138 lines (86 loc) · 13.3 KB

TransATor

Contents

About TransATor

Trans-acyltransferase polyketide synthases (trans-AT PKSs) are giant multi-domain enzymes that are responsible for the biosynthesis of structurally complex and pharmaceutically important polyketides. Trans-AT PKSs differ significantly from textbook cis-AT PKSs in terms of evolutionary origin, module architecture and enzymatic function. As a consequence, the rules used to predict textbook cis-AT PKS-derived polyketide structures cannot be applied to trans-AT PKSs. Bioinformatic studies on trans-AT PKSs have revealed a close correlation between the phylogenetic origin of the ketosynthase domain and the biosynthetic intermediate it recognizes. Based on this correlation, we developed the Trans-AT PKS Polyketide Predictor (TransATor) as a web application for trans-AT PKS genome mining studies. TransATor is a versatile bioinformatic tool that can be used to generate and refine biosynthetic models and to conduct in-silico dereplication studies. Moreover, we report the TransATor-guided isolation and structure elucidation of trans-AT PKS-derived polyketides. TransATor is a novel genome mining tool for the prioritization and identification of polyketide producers with potential biotechnological and pharmaceutical value.

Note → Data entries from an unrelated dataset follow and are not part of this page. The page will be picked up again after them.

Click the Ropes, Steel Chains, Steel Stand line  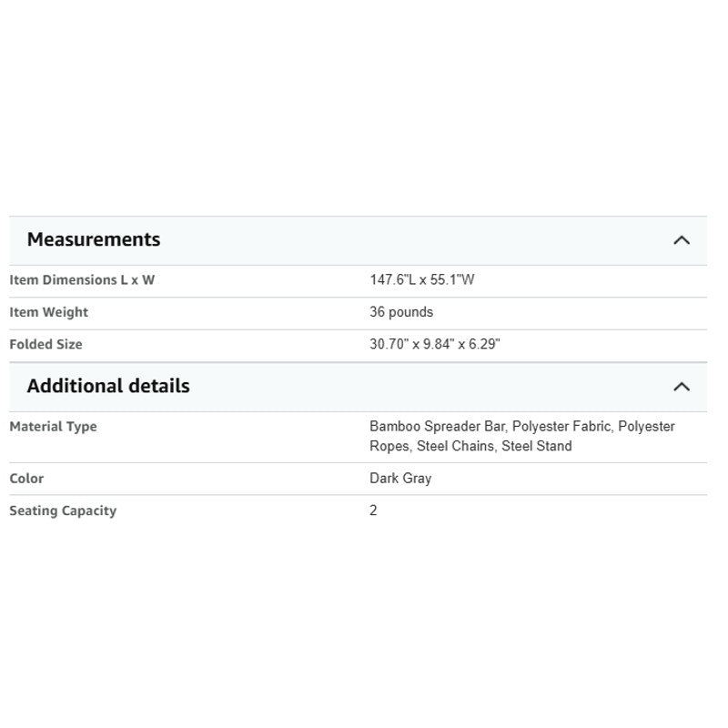click(470, 446)
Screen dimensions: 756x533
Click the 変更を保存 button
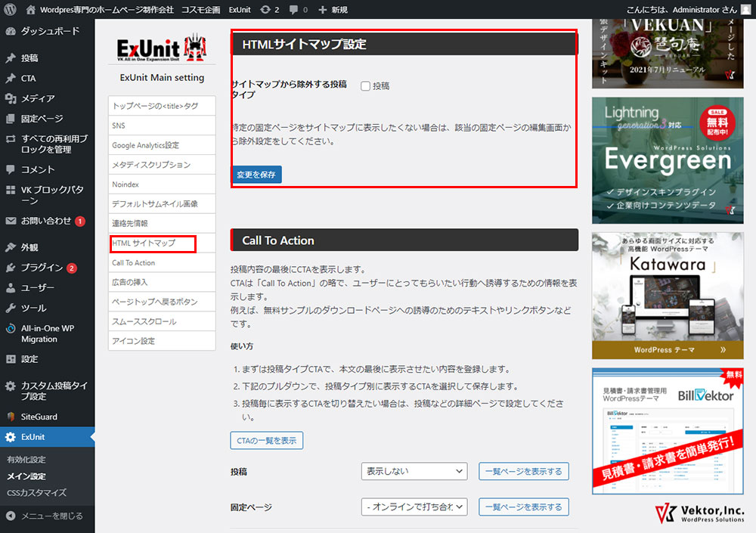tap(256, 175)
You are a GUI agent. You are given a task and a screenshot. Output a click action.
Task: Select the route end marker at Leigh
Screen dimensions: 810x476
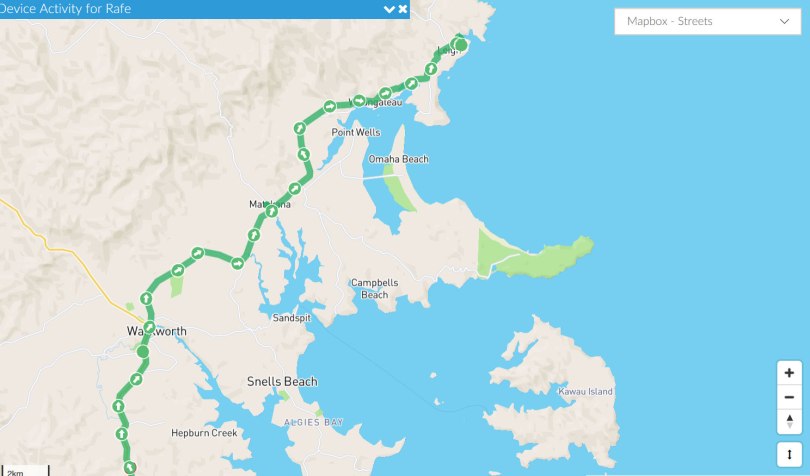pos(461,45)
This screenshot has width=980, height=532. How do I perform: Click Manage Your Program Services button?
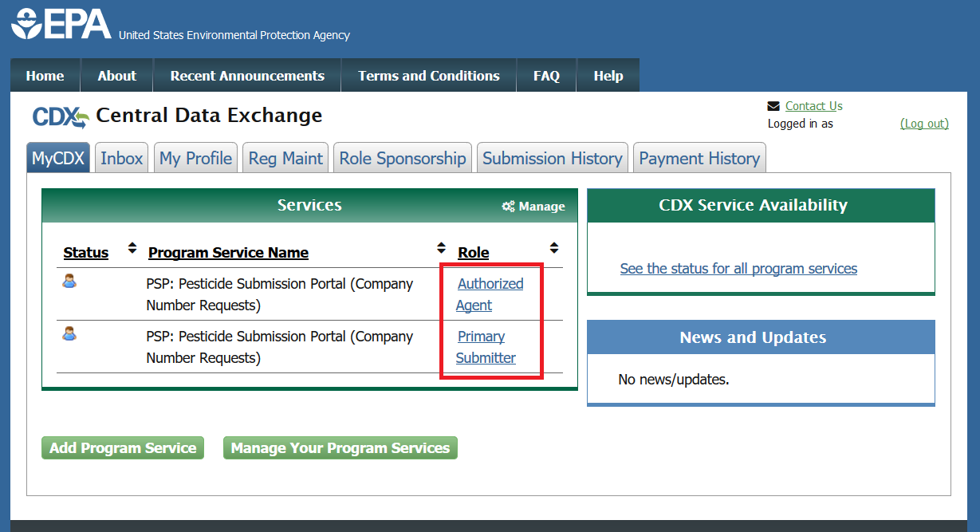pyautogui.click(x=340, y=448)
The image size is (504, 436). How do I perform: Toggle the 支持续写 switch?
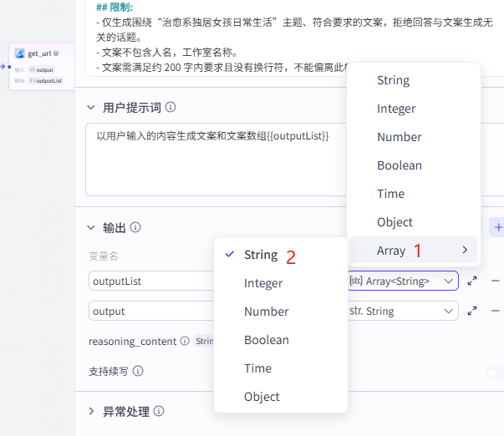tap(496, 373)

Phylogenetic analyses of trans-AT PKSs revealed that KSs form clades that tightly correlate with the chemical structure of their substrates, here referred to as ketide clades. We chemically assigned and phylogenetically analyzed all 655 KS sequences from the 54 trans-AT PKS BGCs with characterized metabolites (status October 2016), (Fig. 1) resulting in a tree that contains 90 ketide clades.

Figure 1 Figure 1: Phylogenetic separation of trans-AT PKS KS domains into ketide clades. Cladogram of 655 trans-AT PKS KS domains from characterized trans-AT PKS BGCs. cis-AT PKS KS domains from the erythromycin PKS were used as outgroup. DB: double bonds; KS0: non-elongating KS; 3PG starter: 3-phosphoglycerta starter. (For more information see Helfrich et al. 2018)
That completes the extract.